### Problem requirements
Would you copy each line of the data below that has "computer"?
■ ■ ■ ■ ■ ■ ■
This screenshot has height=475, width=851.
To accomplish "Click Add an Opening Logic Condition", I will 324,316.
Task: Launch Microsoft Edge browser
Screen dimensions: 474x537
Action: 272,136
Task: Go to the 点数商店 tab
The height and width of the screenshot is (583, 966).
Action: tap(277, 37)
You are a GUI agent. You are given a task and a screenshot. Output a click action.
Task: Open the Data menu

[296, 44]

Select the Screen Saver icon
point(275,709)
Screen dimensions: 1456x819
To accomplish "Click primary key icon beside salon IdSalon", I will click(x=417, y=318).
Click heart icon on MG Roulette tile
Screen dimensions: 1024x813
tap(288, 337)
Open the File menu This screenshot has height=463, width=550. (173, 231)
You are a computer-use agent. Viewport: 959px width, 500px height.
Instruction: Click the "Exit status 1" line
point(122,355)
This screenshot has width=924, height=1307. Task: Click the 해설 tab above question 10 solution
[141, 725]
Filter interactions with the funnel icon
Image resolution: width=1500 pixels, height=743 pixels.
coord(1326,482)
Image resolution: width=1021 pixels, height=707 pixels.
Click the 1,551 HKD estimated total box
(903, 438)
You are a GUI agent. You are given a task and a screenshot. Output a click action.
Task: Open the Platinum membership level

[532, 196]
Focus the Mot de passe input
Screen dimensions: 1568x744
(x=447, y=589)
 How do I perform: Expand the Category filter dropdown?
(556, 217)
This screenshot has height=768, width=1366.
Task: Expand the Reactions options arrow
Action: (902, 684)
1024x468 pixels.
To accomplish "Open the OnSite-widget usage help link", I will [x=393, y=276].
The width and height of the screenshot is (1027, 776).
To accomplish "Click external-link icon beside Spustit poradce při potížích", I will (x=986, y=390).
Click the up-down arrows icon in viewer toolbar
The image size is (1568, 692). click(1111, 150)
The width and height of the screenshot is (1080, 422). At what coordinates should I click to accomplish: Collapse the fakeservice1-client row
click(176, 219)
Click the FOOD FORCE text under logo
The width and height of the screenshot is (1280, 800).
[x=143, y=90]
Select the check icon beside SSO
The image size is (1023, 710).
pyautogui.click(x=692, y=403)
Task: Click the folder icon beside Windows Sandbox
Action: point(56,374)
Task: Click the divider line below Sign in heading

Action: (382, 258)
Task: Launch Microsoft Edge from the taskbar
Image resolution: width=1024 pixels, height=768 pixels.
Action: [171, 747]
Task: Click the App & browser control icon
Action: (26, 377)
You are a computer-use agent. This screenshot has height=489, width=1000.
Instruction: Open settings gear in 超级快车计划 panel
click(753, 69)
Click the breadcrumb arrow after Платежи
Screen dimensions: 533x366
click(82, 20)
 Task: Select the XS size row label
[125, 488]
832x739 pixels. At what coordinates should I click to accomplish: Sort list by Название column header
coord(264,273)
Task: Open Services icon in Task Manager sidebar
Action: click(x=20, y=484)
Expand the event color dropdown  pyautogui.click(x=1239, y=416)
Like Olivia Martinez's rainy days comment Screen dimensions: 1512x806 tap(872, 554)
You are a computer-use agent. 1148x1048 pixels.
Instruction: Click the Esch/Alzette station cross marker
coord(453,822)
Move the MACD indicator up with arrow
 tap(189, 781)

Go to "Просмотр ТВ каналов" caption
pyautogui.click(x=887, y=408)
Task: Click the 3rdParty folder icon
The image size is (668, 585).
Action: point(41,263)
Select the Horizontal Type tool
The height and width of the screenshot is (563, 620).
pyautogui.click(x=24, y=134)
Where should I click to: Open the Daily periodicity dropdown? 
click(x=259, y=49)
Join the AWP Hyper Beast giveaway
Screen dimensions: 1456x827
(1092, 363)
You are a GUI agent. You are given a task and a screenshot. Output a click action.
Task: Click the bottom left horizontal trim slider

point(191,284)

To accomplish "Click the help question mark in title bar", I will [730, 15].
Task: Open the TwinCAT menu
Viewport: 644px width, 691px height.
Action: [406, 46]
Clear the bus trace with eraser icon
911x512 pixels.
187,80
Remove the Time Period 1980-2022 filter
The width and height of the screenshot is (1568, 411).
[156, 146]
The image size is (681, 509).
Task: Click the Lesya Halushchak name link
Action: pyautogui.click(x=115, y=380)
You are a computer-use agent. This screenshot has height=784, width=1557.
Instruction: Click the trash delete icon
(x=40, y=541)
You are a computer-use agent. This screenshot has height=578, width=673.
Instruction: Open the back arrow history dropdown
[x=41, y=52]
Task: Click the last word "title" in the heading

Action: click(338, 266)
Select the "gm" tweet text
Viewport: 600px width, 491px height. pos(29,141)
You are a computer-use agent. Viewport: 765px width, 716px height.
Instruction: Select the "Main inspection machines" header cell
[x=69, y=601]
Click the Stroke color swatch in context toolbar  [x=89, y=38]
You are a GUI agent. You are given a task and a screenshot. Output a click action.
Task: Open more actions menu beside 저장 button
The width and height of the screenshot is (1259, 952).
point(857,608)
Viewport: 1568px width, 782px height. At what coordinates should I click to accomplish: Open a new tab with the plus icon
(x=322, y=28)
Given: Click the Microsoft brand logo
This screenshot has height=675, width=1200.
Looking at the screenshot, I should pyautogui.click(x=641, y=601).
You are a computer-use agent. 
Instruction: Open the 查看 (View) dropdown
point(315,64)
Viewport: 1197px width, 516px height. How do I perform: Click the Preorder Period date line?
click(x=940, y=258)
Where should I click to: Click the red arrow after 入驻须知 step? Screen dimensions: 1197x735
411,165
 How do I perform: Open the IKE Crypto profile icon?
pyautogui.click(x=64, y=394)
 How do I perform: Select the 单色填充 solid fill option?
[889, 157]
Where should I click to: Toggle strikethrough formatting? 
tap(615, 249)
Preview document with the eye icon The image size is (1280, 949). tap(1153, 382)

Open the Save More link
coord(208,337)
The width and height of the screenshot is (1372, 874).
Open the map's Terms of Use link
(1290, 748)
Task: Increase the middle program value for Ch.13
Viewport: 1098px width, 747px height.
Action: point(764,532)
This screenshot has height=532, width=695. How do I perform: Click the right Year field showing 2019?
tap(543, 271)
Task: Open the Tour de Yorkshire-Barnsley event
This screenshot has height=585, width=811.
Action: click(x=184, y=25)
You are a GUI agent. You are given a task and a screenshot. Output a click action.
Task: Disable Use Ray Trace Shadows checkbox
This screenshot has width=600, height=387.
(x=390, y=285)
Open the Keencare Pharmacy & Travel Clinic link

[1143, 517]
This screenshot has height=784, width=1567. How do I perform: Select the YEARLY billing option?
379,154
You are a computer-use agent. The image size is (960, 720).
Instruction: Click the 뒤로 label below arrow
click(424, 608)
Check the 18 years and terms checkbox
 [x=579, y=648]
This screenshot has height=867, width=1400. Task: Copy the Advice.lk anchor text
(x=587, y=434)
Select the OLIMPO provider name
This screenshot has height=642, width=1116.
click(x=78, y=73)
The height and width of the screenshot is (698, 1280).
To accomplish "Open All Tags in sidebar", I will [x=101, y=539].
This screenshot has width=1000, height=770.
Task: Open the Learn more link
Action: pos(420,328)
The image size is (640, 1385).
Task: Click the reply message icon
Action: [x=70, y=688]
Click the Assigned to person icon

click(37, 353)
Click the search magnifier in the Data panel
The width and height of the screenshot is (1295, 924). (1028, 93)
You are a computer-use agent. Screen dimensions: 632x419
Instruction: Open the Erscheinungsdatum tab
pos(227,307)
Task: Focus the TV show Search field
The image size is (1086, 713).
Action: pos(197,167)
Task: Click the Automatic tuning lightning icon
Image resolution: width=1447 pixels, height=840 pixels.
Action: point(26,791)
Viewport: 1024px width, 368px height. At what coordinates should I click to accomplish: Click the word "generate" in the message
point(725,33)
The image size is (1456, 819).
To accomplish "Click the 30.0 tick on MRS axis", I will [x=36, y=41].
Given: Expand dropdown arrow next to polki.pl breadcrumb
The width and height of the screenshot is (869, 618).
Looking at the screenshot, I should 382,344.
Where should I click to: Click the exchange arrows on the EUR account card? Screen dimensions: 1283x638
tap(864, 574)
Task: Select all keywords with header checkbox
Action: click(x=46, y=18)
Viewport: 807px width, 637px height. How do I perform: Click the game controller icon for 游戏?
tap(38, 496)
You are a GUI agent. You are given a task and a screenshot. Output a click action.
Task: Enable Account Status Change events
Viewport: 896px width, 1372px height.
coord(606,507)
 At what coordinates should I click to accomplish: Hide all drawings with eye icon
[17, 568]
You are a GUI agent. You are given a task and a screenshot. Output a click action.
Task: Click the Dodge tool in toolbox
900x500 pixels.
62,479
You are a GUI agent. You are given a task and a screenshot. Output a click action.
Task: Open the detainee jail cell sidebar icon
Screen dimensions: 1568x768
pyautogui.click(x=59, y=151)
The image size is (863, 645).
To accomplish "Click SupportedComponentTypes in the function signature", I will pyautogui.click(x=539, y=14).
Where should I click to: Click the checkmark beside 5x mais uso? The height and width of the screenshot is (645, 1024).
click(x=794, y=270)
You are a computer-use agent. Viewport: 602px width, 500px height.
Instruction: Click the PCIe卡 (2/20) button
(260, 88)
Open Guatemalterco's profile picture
■ ■ ■ ■ ■ ■ ■
### Task solution
You are a computer-use agent. Viewport: 959px width, 500px height.
You are a computer-use agent. This screenshot has height=489, width=1000.
You are a computer-use agent. 1148x1048 pixels.
You are a computer-use agent. This screenshot has height=784, width=1557.
You are a computer-use agent. This screenshot has height=578, width=673.
You are a computer-use agent. Viewport: 765px width, 716px height.
You are a computer-use agent. 
You are a computer-use agent. The image size is (960, 720).
You are a computer-use agent. Screen dimensions: 632x419
You are a computer-use agent. Viewport: 602px width, 500px height.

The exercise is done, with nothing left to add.